SK Hynix is the current leader in the latest generation, HBM3E, and a key supplier to Nvidia, giving it a lead in the highest-margin segment of the market. According to Rosenberg, the AI infrastructure trade has broadened beyond just the primary chip designers. Her firm's investments in SK Hynix and Micron are a bet that the next bottleneck in the global AI build-out is the high-bandwidth memory needed to supply the data centers.

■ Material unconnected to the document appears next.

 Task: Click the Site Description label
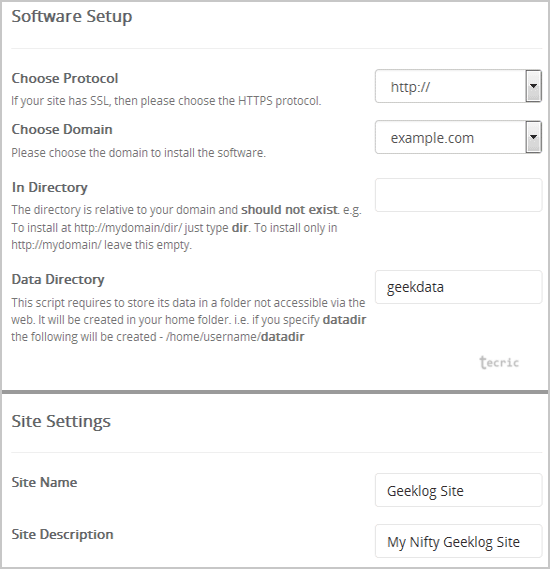click(62, 535)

The market for high-bandwidth memory is effectively an oligopoly shared between SK Hynix, Samsung Electronics, and, to a lesser extent, Micron Technology. This structure gives the producers significant pricing power, especially with demand far outstripping supply. Rosenberg projects that this dynamic could make Samsung and SK Hynix the two most profitable companies in the world next year, potentially out-earning members of the "Magnificent Seven" tech stocks.
This market structure provides a compelling investment case that has not gone unnoticed. Shares of SK Hynix have soared, and U.S. peer Micron recently saw its market cap top $900 billion. The intense demand and limited supply create a powerful tailwind for revenue and margin expansion for these companies, a fact reflected in their rapidly appreciating stock prices.
This article is for informational purposes only and does not constitute investment advice.